(Application no. 10231/02)
8 November 2005
This judgment will become final in the circumstances set out in Article 44 § 2 of the Convention. It may be subject to editorial revision.
In the case of Zamula and Others v. Ukraine,
The European Court of Human Rights (Second Section), sitting as a Chamber composed of:
Mr J.-P. Costa, President,
Mr A.B. Baka,
Mr I. Cabral Barreto,
Mr R. Türmen,
Mr V. Butkevych,
Ms D. Jočienė,
Mr D. Popović, judges,
and Mrs S. Dollé, Section Registrar,
Having deliberated in private on 11 October 2005,
Delivers the following judgment, which was adopted on that date:
1. The case originated in an application (no. 10231/02) against Ukraine lodged with the Court under Article 34 of the Convention for the Protection of Human Rights and Fundamental Freedoms (“the Convention”) by three Ukrainian nationals, Mr Vasiliy Ivanovich Zamula (the first applicant), Mrs Natalya Ivanovna Zamula (the second applicant) and Ms Maryna Zamula (the third applicant) (hereinafter “the applicants”), on 19 July 2001.
2. The Ukrainian Government (“the Government”) were represented by their Agents, Ms Valeria Lutkovska, succeeded by Ms Zoryana Bortnovska.
3. The application was allocated to the Second Section of the Court (Rule 52 § 1 of the Rules of Court). Within that Section, the Chamber that would consider the case (Article 27 § 1 of the Convention) was constituted as provided in Rule 26 § 1.
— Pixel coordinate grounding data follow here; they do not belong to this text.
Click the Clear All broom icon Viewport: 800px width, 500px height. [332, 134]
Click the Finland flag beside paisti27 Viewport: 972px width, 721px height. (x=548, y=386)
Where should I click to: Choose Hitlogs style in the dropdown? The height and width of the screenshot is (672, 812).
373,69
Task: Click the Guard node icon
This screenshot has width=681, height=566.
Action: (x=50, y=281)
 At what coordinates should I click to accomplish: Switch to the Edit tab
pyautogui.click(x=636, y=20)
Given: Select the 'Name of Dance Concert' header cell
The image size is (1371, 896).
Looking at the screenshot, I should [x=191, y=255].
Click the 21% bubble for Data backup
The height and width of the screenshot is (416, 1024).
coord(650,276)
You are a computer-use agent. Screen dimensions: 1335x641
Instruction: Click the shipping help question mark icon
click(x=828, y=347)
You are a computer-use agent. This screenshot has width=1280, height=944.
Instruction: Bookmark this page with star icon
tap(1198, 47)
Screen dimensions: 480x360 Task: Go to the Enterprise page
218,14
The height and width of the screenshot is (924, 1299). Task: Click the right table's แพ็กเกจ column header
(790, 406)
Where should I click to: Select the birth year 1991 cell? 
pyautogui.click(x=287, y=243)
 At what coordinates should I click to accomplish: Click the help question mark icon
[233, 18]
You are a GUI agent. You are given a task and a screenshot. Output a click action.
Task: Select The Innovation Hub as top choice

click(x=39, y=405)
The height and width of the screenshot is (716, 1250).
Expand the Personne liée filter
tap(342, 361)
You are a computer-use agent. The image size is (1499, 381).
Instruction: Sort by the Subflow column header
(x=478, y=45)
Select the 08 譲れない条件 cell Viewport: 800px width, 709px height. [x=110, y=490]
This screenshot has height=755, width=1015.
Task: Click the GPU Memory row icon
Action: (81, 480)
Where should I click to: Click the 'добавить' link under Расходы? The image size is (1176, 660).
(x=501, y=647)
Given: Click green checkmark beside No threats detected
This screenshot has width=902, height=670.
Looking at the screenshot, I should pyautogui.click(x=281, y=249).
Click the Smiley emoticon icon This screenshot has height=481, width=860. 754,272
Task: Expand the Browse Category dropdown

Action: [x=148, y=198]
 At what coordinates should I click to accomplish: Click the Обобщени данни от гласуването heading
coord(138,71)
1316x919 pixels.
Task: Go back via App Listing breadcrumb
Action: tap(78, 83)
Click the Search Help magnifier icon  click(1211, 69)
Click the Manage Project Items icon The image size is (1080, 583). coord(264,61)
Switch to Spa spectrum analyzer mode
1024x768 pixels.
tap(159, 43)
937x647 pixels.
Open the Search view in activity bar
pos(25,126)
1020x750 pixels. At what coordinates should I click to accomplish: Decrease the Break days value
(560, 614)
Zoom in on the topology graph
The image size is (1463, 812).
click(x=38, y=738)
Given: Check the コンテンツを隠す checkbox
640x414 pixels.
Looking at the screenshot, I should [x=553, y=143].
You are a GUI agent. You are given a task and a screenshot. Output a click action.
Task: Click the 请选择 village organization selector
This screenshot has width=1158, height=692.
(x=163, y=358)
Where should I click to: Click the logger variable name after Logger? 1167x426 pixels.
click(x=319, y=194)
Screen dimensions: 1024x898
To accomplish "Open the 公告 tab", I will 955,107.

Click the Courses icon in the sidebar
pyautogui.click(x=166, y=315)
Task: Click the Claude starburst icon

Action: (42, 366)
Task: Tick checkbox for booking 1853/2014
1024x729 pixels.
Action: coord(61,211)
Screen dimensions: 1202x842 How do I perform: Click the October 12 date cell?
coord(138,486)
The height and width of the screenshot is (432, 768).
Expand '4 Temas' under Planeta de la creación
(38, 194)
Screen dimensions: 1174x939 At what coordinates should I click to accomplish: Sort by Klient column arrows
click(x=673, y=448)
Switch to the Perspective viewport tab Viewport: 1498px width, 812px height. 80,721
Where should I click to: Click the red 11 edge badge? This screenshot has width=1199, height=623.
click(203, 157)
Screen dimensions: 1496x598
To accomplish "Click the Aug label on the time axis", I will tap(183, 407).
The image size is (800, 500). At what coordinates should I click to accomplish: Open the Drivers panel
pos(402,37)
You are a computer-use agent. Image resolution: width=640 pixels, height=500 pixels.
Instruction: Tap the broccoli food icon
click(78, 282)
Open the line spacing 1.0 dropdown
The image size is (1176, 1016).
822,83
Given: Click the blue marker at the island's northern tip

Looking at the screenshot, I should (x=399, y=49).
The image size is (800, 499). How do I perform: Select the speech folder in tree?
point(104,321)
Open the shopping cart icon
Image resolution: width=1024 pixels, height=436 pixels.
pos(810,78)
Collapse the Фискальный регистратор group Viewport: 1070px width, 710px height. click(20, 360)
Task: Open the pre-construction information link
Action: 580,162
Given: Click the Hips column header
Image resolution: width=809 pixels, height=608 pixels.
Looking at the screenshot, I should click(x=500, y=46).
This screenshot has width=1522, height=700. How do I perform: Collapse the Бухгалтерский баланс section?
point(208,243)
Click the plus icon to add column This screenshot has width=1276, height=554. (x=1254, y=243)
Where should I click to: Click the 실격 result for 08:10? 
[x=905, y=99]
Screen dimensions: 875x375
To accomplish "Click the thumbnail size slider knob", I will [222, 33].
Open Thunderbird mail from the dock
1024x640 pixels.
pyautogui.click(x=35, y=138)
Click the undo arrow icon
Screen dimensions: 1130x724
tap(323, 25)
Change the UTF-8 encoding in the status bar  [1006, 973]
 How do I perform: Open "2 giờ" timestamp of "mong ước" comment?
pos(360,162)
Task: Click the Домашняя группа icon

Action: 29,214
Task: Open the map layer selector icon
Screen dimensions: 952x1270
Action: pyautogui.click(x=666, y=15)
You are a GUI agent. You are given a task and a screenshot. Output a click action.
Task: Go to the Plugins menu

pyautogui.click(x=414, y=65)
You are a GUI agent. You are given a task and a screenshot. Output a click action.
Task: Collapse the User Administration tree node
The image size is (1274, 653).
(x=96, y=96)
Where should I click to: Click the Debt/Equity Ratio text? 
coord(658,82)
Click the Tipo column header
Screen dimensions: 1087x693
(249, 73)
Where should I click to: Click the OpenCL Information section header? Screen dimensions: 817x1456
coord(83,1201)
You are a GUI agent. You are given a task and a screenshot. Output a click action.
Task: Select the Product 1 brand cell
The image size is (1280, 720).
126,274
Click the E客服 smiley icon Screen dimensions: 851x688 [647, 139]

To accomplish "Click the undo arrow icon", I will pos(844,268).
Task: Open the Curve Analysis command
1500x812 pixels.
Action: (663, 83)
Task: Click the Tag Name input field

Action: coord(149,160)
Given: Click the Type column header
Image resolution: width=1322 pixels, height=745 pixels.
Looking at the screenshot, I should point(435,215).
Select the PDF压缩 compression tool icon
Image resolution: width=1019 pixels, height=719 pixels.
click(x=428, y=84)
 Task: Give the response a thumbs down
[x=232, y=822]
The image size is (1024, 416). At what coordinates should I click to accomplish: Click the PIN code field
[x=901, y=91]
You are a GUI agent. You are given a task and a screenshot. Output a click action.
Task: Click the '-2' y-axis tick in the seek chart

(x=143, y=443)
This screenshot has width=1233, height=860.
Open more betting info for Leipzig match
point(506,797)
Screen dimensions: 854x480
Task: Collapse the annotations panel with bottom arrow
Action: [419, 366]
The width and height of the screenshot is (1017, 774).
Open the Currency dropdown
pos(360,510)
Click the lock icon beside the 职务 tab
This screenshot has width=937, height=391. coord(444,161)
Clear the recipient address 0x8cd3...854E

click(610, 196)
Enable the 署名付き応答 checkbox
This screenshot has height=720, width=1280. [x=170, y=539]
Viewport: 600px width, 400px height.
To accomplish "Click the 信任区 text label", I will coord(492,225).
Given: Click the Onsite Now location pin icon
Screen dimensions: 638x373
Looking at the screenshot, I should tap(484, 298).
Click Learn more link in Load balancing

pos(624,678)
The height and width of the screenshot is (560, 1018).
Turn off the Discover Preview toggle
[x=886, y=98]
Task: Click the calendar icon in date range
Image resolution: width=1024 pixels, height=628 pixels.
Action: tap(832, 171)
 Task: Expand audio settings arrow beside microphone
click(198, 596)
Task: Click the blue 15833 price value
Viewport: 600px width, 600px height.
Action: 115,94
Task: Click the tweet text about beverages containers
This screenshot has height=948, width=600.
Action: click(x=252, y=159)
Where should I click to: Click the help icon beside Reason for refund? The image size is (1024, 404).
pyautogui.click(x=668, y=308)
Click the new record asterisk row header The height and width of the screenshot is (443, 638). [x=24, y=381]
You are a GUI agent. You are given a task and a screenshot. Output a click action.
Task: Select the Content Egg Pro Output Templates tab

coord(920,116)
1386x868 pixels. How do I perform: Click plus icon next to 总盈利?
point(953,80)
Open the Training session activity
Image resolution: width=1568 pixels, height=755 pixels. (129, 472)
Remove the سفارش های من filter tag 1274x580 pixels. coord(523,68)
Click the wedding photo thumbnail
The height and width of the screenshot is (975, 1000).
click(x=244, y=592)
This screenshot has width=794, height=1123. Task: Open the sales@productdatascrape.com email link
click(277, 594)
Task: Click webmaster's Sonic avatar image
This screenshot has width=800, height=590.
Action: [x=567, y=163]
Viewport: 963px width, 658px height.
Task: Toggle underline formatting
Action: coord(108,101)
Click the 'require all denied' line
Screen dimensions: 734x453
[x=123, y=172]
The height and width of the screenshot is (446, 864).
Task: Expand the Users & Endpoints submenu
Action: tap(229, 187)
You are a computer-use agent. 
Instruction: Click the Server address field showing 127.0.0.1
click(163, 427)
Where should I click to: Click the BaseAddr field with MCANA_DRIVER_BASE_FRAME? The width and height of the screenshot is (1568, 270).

4. On 20 May 2003 the Former Second Section of the Court declared the applicants’ complaints partly inadmissible. It decided to adjourn the examination of the applicants’ complaints regarding the lengthy non-enforcement of a judgment, the unreasonable length of the proceedings in the applicants’ case and the alleged absence of effective domestic remedies for those complaints (Articles 6 § 1 and 13 of the Convention) and to communicate these complaints to the respondent Government for observations. The Court also decided to apply Article 29 § 3 of the Convention and to examine the admissibility and merits of the case together.
5. The applicants and the Government each filed observations on the merits (Rule 54A).
6. On 1 November 2004 the Court changed the composition of its Sections (Rule 25 § 1). This case was assigned to the newly composed Second Section (Rule 52 § 1).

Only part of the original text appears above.